Json Schema简介和Json Schema的高性能.net实现库 LateApexEarlySpeed.Json.Schema LateApexEarlySpeed. LateApexEarlySpeed Schema Speed. Early Json. 的高性能 Json .net

什么是Json Schema ?

Json schema是一种声明式语言,它可以用来标识Json的结构,数据类型和数据的具体限制,它提供了描述期望Json结构的标准化方法。
利用Json Schema, 你可以定义Json结构的各种规则,以便确定Json数据在各个子系统中交互传输时保持兼容和一致的格式。
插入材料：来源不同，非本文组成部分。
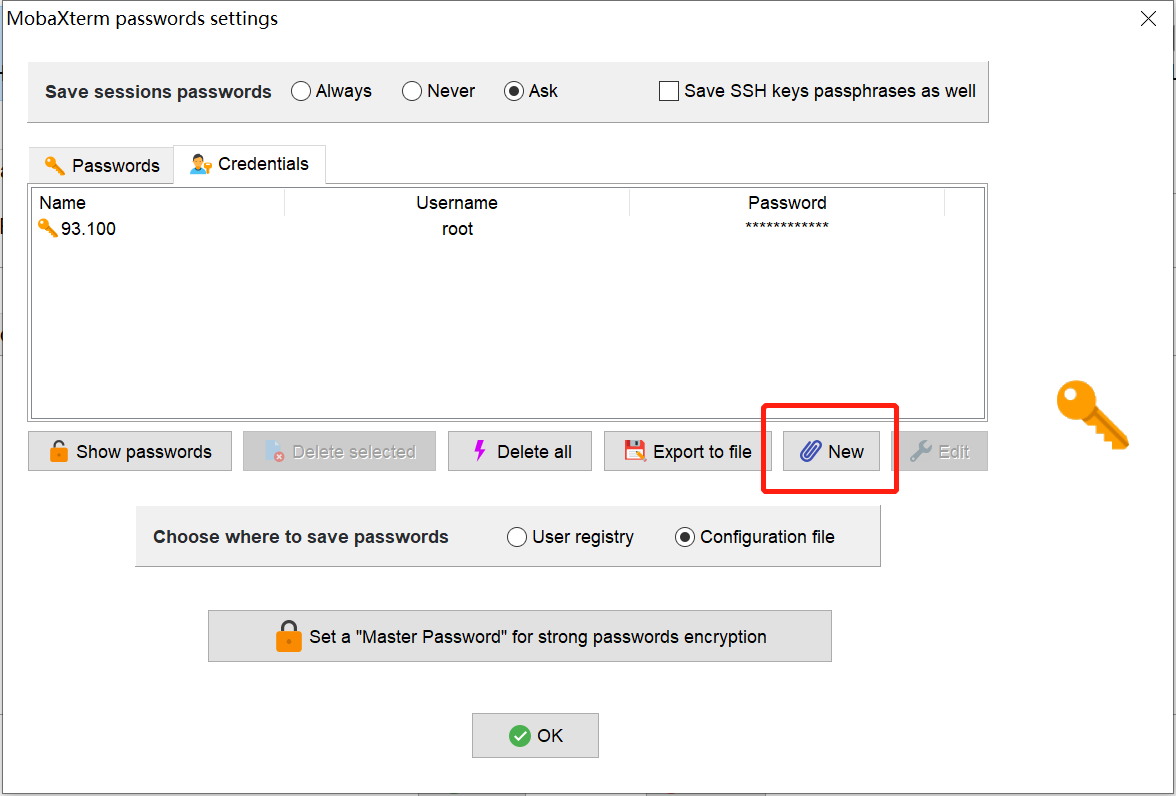Switch to the Passwords tab
The image size is (1176, 796).
(x=100, y=165)
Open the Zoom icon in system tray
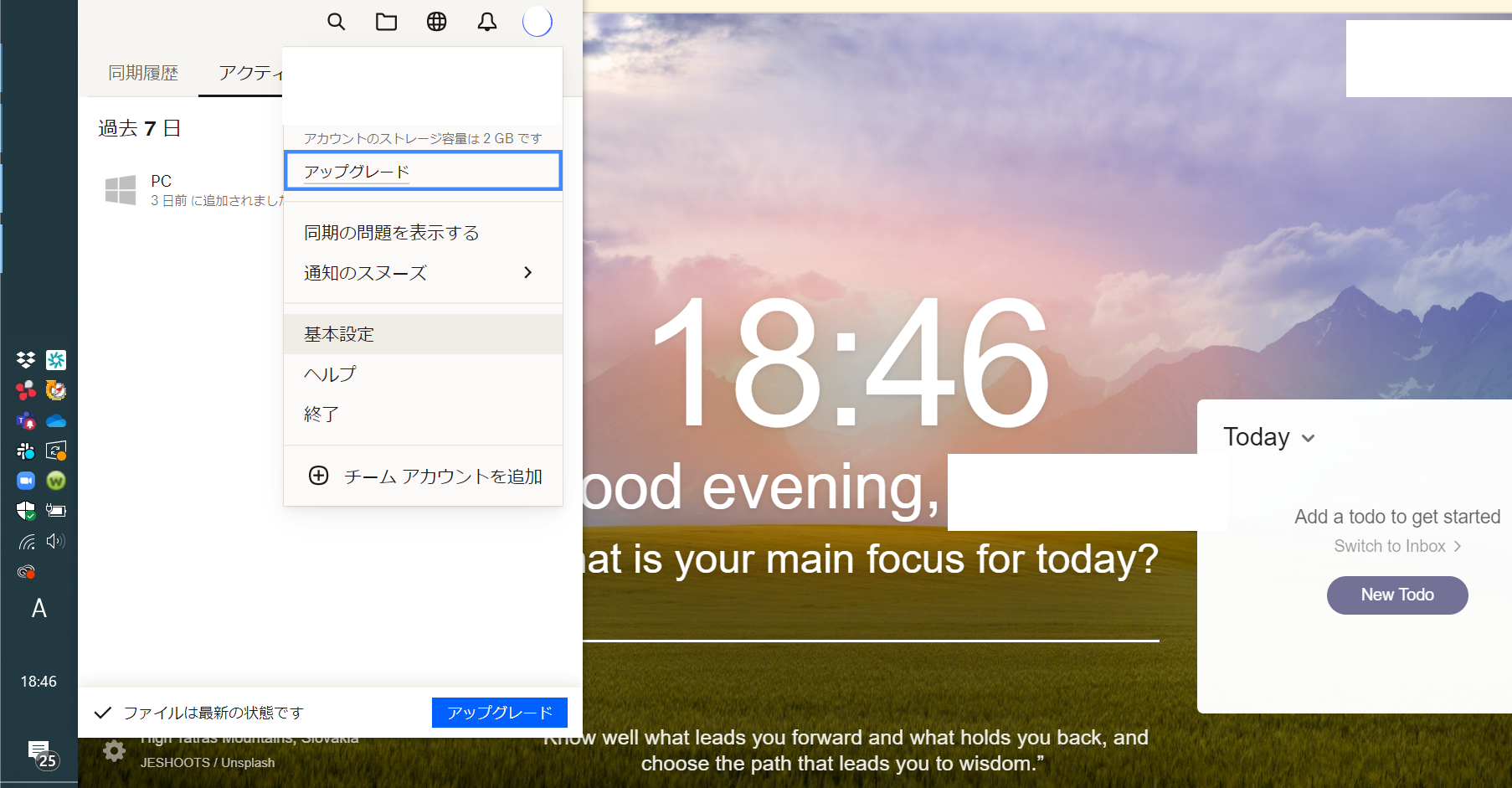This screenshot has width=1512, height=788. coord(26,481)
一般来说,系统可以自己实现逻辑来判断当前json是否满足接口要求,比如是否某个字段存在,是否属性值是有效的。但当验证需求变得复杂后,比如有大量嵌套json结构,属性之间的复杂关联限制等等,则容易编写出考虑不全的验证代码。另外,当系统需要动态的json数据要求,比如先由用户自己决定他需要的json结构,然后系统根据用户表达的定制化json结构需求,帮助用户验证后续的json数据。这种系统代码编译时无法确定的json结构,就需要另一种解决方案。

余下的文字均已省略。